__Required work__: Only the lines of the data below from the one with "Браслеты (188, 56)" through the one with "Most popular this month (515, 2365)" are wanted. Repeat them exactly.

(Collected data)
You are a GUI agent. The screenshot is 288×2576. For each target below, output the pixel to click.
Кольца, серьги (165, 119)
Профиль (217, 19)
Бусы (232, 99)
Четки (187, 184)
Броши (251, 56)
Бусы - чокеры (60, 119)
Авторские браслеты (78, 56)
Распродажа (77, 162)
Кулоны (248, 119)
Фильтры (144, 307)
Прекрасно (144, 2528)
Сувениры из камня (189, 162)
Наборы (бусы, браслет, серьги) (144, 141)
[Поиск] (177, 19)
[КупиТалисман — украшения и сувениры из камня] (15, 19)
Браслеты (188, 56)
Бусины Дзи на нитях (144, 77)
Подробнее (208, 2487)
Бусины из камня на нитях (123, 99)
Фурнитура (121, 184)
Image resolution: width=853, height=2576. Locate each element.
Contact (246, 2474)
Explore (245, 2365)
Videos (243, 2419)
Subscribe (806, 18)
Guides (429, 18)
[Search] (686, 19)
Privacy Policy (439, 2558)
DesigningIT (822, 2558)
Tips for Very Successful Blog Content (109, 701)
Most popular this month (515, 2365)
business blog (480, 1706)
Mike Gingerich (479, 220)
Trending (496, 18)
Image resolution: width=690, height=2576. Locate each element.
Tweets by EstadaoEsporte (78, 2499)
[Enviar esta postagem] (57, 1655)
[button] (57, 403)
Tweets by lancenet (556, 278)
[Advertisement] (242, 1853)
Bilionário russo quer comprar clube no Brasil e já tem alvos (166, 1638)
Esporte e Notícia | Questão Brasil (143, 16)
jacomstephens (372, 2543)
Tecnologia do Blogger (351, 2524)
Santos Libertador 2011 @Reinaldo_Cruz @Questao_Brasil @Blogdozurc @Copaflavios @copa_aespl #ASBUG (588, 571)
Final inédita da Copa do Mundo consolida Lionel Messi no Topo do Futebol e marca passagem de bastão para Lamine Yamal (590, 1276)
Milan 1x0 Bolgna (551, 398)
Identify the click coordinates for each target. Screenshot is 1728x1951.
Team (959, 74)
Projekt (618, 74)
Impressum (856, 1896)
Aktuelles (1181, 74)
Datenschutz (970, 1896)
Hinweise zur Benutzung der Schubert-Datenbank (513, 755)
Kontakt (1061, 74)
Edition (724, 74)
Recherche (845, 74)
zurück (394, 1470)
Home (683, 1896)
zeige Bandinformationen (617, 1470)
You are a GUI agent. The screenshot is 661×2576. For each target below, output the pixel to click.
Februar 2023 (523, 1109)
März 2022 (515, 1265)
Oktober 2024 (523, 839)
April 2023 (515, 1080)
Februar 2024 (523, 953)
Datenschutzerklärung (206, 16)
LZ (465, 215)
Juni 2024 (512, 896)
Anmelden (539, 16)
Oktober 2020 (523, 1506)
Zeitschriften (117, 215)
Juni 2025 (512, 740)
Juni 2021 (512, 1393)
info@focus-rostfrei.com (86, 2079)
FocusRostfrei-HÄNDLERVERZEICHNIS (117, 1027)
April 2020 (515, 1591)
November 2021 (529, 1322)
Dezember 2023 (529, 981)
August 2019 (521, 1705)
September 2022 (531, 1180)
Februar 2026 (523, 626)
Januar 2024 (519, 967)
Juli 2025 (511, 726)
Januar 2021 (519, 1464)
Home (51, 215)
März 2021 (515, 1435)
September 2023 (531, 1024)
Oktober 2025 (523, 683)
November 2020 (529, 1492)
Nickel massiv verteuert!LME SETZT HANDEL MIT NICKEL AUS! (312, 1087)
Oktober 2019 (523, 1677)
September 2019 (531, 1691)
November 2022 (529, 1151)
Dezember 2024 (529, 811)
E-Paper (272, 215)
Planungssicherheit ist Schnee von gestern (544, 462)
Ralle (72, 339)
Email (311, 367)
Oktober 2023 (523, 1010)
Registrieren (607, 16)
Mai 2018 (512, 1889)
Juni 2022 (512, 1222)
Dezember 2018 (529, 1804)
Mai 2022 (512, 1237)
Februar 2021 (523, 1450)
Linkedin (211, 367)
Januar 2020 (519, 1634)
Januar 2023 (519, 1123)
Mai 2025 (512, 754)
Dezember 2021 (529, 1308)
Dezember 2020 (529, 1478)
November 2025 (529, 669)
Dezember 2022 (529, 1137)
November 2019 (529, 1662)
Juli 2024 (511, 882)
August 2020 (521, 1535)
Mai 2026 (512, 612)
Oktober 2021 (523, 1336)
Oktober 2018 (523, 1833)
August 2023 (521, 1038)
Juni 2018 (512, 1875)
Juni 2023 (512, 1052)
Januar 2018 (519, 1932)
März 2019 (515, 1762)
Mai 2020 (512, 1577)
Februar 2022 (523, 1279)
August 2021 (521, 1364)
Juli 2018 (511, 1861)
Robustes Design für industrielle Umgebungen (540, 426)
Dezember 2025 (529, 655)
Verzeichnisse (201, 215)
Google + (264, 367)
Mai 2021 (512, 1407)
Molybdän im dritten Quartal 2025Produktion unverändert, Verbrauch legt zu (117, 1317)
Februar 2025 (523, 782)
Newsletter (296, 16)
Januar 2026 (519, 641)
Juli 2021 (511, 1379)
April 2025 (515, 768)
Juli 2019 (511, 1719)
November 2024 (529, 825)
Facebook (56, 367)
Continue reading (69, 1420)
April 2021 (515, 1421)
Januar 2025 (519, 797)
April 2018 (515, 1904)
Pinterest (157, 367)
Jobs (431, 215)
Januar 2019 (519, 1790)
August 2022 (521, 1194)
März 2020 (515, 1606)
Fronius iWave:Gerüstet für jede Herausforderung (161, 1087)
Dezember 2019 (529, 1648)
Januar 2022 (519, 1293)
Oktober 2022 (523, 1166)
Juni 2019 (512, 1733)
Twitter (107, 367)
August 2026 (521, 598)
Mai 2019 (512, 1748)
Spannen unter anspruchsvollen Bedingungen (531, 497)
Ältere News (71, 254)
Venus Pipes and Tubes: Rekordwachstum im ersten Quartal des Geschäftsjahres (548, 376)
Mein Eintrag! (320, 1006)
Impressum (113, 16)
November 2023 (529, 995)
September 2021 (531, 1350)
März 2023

__Task solution__:
Браслеты (188, 56)
Бусины Дзи на нитях (144, 77)
Подробнее (208, 2487)
Бусины из камня на нитях (123, 99)
Фурнитура (121, 184)
Image resolution: width=853, height=2576. Locate each element.
Contact (246, 2474)
Explore (245, 2365)
Videos (243, 2419)
Subscribe (806, 18)
Guides (429, 18)
[Search] (686, 19)
Privacy Policy (439, 2558)
DesigningIT (822, 2558)
Tips for Very Successful Blog Content (109, 701)
Most popular this month (515, 2365)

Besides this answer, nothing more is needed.